▶ _WORK REQUIRED_:
Each line in the entries below that holds the word "output" belongs in the answer.

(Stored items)
::::::::::

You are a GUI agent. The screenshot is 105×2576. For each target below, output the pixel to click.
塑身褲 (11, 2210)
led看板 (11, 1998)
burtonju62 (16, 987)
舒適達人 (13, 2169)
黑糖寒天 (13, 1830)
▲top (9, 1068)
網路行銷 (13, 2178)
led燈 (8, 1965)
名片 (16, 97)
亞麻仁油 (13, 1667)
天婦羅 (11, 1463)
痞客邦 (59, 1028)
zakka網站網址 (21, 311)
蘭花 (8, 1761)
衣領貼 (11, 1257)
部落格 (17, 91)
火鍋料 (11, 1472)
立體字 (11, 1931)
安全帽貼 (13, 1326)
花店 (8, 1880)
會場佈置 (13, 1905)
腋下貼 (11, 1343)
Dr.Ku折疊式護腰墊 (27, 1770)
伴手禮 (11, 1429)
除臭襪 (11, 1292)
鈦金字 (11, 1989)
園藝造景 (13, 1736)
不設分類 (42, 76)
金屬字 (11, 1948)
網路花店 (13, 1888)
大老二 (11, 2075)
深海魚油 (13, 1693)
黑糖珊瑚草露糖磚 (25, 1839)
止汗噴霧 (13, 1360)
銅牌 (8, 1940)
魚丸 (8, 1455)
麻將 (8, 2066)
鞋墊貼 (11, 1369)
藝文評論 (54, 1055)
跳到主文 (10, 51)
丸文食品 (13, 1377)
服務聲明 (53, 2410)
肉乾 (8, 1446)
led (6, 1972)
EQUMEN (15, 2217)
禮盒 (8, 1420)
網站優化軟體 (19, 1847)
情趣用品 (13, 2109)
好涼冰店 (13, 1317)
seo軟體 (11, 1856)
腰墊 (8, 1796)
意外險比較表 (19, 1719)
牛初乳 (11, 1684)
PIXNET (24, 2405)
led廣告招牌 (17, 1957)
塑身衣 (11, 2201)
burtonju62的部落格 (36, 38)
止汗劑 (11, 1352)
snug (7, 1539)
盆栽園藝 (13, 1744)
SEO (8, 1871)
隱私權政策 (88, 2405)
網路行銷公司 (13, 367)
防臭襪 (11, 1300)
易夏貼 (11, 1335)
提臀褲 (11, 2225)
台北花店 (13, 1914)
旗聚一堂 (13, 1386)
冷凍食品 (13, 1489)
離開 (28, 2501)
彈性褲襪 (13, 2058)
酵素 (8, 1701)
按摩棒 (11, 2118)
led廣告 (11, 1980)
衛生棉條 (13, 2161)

::::::::::

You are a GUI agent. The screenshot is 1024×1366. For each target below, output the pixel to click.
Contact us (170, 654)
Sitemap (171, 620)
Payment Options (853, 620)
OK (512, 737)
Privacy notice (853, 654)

::::::::::

▶ _EXERCISE RESULT_:
You are a GUI agent. The screenshot is 105×2576. For each target below, output the pixel to click.
You are a GUI agent. The screenshot is 1024×1366. For each target below, output the pixel to click.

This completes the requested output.